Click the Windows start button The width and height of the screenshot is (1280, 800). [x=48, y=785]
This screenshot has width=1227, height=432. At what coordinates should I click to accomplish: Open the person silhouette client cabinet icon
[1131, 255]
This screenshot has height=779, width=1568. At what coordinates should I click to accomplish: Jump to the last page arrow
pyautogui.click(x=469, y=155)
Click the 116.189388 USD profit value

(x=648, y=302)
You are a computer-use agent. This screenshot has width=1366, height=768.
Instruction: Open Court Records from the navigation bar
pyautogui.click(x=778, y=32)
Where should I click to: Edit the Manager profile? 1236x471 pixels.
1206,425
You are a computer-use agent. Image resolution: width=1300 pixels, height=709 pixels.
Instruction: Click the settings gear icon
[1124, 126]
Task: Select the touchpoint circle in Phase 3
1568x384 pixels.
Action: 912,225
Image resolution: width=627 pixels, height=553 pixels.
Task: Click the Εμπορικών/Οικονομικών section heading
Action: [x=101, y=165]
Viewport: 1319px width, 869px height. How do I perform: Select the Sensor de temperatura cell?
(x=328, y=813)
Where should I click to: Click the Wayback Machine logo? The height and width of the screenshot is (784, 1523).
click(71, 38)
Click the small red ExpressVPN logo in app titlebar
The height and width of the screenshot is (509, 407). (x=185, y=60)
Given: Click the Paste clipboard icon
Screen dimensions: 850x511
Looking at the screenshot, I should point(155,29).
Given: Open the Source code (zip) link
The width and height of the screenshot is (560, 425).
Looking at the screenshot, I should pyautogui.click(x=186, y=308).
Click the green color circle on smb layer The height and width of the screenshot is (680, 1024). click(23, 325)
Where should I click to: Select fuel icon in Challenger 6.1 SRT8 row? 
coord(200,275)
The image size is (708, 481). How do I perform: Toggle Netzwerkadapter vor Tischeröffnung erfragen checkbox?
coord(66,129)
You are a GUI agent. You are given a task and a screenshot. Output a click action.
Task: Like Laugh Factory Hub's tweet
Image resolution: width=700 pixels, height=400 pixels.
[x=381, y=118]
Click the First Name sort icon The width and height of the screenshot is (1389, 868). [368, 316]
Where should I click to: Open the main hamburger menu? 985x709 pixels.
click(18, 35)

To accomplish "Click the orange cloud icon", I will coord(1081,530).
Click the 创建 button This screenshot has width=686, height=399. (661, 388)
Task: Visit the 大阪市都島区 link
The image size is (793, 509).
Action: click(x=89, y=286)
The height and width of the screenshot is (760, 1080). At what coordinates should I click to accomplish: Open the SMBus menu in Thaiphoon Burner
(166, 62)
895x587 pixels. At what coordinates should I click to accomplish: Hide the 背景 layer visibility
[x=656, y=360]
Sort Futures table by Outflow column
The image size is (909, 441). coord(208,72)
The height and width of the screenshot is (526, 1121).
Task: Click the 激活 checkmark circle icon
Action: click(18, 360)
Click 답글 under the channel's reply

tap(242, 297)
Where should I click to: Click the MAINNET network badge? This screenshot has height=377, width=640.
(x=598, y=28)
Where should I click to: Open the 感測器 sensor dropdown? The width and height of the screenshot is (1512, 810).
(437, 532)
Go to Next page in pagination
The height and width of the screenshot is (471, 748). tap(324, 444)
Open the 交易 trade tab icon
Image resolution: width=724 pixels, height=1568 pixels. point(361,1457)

WHAT NEEDS TO BE DONE - Would you please copy every line from the listing above that contains the word "computer"?

OUTPUT OF THE EXERCISE -
You are a computer-use agent. This screenshot has width=1366, height=768.
You are a computer-use agent. Image resolution: width=1300 pixels, height=709 pixels.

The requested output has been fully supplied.